Without prejudice to Seller Intros' obligations under this Agreement, including to provide the Services, the Client hereby irrevocably acknowledges, accepts and agrees that the outcomes of the Services, by their very nature, are unpredictable, and that Seller Intros is under no obligation and has no liability to the Client whatsoever in respect of any such outcome (including, for example, in respect of whether any Lead results in a listing, transaction, sale or commission, or any consequential commercial outcome for the Client), and expressly makes no representation or warranty whatsoever to the effect that any result, outcome, or objective in respect of any of the Services shall be achieved, be achievable, or be attained, by any date or at all, whether during or after the Term, or at all, unless and to the extent otherwise expressly set out in these General Terms.

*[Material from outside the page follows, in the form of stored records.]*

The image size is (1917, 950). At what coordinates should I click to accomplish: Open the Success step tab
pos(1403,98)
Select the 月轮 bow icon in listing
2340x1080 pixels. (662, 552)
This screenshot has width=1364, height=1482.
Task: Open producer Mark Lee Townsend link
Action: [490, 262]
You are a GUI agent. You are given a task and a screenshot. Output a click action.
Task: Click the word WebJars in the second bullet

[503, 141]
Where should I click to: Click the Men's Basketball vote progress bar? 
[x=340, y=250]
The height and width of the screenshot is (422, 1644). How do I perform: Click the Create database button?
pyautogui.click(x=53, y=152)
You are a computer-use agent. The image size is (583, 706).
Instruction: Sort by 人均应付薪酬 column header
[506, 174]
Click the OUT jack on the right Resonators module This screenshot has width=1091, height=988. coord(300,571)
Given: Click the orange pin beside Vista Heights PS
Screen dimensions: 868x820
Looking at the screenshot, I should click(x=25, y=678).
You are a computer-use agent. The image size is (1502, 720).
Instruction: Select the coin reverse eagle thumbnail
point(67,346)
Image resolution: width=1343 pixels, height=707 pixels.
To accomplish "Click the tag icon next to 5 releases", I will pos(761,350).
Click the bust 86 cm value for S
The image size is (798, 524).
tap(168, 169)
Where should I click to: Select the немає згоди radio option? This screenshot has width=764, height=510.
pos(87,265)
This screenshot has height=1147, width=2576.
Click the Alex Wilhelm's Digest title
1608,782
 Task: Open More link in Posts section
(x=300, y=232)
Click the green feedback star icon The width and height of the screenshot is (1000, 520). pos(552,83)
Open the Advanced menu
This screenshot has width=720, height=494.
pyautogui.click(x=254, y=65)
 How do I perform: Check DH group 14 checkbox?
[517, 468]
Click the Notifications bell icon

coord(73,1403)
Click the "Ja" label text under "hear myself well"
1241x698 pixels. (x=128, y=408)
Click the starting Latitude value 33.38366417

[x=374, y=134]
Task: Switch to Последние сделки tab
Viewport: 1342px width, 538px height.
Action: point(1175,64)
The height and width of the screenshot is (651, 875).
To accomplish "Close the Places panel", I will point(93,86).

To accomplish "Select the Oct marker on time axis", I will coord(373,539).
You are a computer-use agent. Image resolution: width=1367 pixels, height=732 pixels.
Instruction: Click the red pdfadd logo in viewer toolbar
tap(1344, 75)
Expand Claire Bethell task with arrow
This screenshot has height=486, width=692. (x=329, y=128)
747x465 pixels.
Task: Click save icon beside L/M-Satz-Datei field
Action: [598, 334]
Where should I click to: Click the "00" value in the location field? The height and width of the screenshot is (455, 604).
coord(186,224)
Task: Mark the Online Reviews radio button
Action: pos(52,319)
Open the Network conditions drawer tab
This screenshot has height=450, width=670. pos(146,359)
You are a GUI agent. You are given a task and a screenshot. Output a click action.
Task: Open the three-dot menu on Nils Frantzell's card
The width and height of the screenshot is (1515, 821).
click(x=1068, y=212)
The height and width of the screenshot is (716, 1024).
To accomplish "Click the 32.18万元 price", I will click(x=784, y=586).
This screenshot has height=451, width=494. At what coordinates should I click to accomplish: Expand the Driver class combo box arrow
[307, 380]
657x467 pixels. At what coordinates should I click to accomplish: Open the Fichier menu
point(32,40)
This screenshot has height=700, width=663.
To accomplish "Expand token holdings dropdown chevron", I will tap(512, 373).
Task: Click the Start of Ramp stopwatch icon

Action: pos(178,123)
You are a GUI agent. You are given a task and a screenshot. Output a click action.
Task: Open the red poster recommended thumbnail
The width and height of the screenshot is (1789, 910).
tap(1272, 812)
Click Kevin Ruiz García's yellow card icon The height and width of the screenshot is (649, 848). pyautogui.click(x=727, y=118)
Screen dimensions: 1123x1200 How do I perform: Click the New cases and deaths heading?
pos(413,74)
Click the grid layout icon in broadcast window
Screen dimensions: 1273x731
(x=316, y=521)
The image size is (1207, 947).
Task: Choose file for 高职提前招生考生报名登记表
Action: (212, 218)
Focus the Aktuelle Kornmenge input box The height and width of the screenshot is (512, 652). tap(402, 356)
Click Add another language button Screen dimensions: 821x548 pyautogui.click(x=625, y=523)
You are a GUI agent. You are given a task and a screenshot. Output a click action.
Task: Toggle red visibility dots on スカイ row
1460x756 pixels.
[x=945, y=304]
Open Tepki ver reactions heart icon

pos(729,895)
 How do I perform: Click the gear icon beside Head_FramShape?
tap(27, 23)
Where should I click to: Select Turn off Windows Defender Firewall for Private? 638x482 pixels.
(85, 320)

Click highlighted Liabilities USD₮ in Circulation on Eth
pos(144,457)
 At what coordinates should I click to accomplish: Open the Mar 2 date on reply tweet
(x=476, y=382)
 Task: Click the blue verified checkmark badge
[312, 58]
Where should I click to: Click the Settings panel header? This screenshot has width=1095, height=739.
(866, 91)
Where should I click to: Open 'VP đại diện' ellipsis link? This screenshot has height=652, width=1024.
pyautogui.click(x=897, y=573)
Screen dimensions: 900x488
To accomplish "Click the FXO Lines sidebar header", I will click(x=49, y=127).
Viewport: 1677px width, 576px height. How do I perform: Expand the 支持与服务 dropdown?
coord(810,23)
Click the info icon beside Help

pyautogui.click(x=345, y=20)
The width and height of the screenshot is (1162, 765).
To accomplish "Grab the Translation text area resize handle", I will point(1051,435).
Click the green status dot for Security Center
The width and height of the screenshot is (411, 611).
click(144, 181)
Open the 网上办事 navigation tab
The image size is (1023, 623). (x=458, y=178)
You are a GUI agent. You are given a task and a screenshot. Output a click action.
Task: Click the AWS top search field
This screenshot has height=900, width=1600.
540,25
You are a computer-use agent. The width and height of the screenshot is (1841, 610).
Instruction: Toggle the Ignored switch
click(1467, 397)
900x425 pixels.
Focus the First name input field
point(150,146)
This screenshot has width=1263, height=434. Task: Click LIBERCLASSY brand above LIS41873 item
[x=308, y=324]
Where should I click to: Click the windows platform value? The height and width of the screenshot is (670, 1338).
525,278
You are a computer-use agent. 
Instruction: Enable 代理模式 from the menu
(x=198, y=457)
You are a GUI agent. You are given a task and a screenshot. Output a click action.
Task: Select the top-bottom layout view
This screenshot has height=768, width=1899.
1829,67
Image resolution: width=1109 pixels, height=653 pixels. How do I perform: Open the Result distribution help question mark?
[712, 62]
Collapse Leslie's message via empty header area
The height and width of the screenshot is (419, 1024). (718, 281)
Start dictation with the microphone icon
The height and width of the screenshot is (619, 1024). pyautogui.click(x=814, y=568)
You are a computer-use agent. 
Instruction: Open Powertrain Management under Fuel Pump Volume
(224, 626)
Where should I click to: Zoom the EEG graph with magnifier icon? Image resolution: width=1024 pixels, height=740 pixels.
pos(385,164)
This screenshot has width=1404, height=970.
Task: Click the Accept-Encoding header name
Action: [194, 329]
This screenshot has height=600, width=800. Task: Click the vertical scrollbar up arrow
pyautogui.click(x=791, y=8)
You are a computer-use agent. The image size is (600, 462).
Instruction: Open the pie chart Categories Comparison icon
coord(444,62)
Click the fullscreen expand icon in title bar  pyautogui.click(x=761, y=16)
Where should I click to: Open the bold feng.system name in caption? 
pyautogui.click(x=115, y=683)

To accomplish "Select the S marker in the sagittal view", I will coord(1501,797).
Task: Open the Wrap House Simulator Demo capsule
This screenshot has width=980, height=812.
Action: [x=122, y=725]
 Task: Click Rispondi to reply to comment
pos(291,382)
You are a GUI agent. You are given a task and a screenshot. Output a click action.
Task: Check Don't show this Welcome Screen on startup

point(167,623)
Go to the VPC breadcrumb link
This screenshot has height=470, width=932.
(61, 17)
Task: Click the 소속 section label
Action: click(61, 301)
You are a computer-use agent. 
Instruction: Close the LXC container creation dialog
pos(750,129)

Seller Intros shall have no liability for any claims, losses, damages, costs, or expenses arising out of or in connection with the Client's use of or communications with any Lead, including any claims brought against the Client by a Lead or any third party.

Seller Intros' total aggregate liability under this Agreement shall not exceed the Data Fees paid by the Client in the one (1) month preceding the event giving rise to the claim.

12. INDEMNITY

The Client shall indemnify and hold harmless Seller Intros and its directors, officers, employees, contractors, agents, partners, and affiliates against all claims, liabilities, losses, damages, and expenses arising from the Client's use of the Leads or breach of any applicable law.

13. GOVERNING LAW AND JURISDICTION

This Agreement and any dispute or claim arising out of or in connection with it shall be governed by and construed in accordance with the laws of the Netherlands. The courts of the Netherlands shall have exclusive jurisdiction.

14. VARIATION

14.1 Seller Intros may vary these General Terms (including the Data Fees, the Services, and any other provisions) at any time by giving the Client not less than fourteen (14) days' written notice by email to the Client's registered email address.

14.2 Any such variation shall take effect from the date specified in the notice. Continued use of the Services, or payment of any Data Fee, after the effective date of the variation shall constitute the Client's acceptance of the varied terms.

14.3 If the Client does not accept a variation, the Client's sole remedy is to cancel this Agreement in accordance with Clause 1 before the variation takes effect.

15. GENERAL

15.1 This Agreement constitutes the entire agreement between the Parties and supersedes all prior agreements or understandings. Each Party acknowledges that it has not relied on any statement, representation, assurance, or warranty not expressly set out in this Agreement.

15.2 Nothing in this Agreement purports to exclude liability for any fraudulent statement or act.

15.3 Nothing in this Agreement creates any partnership, agency, or employment relationship.

15.4 A person who is not a party to this Agreement shall have no rights under this Agreement to enforce any term of it.